Collaborative ‘brine’ effort improves safety, cuts costs

 

Warren County Department of Public Works has begun making salt brine to better treat our roads, and our environment will be better because of it.

The liquid, a mix of salt and water, has been found to be a cheaper and more environmentally friendly product than rock salt to prevent adhesion of snow and ice to road surfaces in the winter.

Warren County DPW has purchased brine in the past from a supplier, but that arrangement was halted last winter when a regional manufacturer stopped making it.

For this winter, under a plan sanctioned by the Warren County Board of Supervisors, DPW staff opted to purchase equipment to make brine on their own, as well as provide it to communities around Warren County that want to use it.

Two Henderson brine-making units have put in service in recent weeks, including a stationary machine being used at the DPW yard in Warrensburg and a mobile unit that will be used to fill other storage tanks that the county owns, according to Kevin Hajos, Warren County DPW Superintendent. The stationary unit was purchased by The Fund for Lake George and graciously donated to the county.

The Henderson BrineXtreme Infinity mobile brine-maker is mounted on a trailer, and will be loaned to other municipalities in Warren County as well as neighboring counties to make brine for their roads.

(The Lake George basin towns of Ticonderoga, Dresden, Putnam, Bolton and Queensbury and Washington County contributed funds toward the equipment. The towns of Lake George and Hague have their own brine-making systems.)

Hajos explained that the multi-community effort will quickly pay dividends this winter.

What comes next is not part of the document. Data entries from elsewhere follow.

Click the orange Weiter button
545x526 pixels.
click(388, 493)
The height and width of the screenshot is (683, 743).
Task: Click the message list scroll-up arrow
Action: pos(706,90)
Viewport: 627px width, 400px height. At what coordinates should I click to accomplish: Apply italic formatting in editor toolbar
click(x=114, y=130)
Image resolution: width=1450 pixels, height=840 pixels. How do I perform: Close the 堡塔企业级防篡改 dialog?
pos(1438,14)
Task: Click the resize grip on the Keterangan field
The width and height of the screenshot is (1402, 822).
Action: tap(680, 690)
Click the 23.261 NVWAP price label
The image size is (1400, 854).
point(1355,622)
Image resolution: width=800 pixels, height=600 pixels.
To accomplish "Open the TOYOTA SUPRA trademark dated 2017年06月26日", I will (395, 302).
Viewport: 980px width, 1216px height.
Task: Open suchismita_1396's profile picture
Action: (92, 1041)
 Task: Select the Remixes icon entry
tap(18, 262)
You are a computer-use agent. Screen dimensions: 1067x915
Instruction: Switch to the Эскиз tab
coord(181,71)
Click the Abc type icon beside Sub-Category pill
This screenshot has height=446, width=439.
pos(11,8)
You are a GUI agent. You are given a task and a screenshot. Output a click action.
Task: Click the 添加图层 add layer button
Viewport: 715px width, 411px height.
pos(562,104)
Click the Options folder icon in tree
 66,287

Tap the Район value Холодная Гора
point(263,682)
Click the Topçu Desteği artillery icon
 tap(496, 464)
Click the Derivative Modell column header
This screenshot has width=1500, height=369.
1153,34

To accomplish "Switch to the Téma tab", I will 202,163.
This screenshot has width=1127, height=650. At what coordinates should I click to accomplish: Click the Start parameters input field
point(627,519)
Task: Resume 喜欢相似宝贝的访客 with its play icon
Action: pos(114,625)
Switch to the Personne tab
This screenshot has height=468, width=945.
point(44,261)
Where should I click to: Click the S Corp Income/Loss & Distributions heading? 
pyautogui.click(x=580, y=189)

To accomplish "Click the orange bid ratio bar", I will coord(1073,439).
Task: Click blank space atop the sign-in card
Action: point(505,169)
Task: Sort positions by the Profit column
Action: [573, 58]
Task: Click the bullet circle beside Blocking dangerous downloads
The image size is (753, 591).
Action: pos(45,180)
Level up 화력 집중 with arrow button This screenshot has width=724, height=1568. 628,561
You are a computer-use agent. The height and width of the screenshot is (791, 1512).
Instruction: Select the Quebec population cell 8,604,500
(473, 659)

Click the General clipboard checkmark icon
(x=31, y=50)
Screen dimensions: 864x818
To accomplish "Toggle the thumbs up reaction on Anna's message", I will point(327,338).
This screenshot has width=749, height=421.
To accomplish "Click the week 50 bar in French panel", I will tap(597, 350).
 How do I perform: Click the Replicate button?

“Being able to assist others in making brine will not only help the environment by protecting our waterways and wells for generations to come, but allow each of the participating municipalities to reduce the amount of funding needed in their budgets by reducing the

 

amount of salt used while still maintaining public safety,” Hajos said. “What is better than saving money and protecting the environment?”

On Monday, December 7, county DPW staff and colleagues from around the region gathered at the “South End” DPW facility on River Street in Queensbury, for a demonstration of the mobile machine’s use.

Tod Beadnell, Warren County Deputy Highway Superintendent, explained the ins and outs of the equipment, while DPW staff fired it up it to make a batch of brine for use in the south end of the county this winter.

The brine will be applied to pavement before storms, to keep snow and ice from sticking when they fall. Data show that using brine reduces rock salt use by up to 50 percent, and results in a need for less sand application as well, reducing pollution.

New York State has been using brine on state highways and interstates such as the Northway for several years.